Sources & Methodology

Methodology

This calculator uses the standard amortisation formula to compute monthly loan payments, then generates a schedule showing how each payment splits between principal and interest over the loan term. It assumes a fixed interest rate, regular monthly payments, and no additional fees or prepayments. Results are estimates for illustration purposes.
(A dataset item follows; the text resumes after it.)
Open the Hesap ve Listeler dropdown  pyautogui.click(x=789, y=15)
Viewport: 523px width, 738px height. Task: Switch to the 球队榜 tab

Frequently Asked Questions

What is a loan amortisation schedule and how does it work?
A loan amortisation schedule is a month-by-month breakdown of every payment made on a loan, showing how much covers interest and how much reduces the outstanding balance. The proportion shifts over time, with interest charges typically higher at the start and reducing as the principal falls. This calculator can help illustrate that pattern clearly for specific loan details.
How much of my mortgage payment goes to interest each month?
In the early years of a mortgage, a surprisingly large share of each payment goes towards interest rather than reducing the actual balance owed. The exact split depends on the interest rate, loan size, and how far through the term the borrower is. This calculator can help illustrate exactly how that split changes month by month over the full loan term.
Does paying extra off my loan early make a big difference?
Making overpayments, even modest ones, can reduce the total interest paid over the life of a loan and shorten the overall term, because interest is calculated on the outstanding balance. The earlier overpayments are made, the greater the potential effect tends to be. It can help to model different scenarios, and this calculator is a useful starting point for seeing how the numbers shift.
Why do I still owe so much after years of loan payments?
This is one of the most common sources of confusion around borrowing, and it comes down to how amortisation works. In the early stages of a loan, the majority of each payment is absorbed by interest charges, meaning the principal reduces more slowly than many people expect. Running figures through this calculator can help illustrate exactly why the balance feels stubborn in those early years.
What happens to my loan balance if interest rates change?
For fixed-rate loans, the amortisation schedule remains predictable throughout the term because the interest rate does not change. Variable or tracker rate loans are less straightforward, as shifts in the rate alter how much of each payment goes to interest, which can affect both the balance reduction and the overall cost. This calculator allows entry of different rate scenarios to see how the figures compare as an illustration.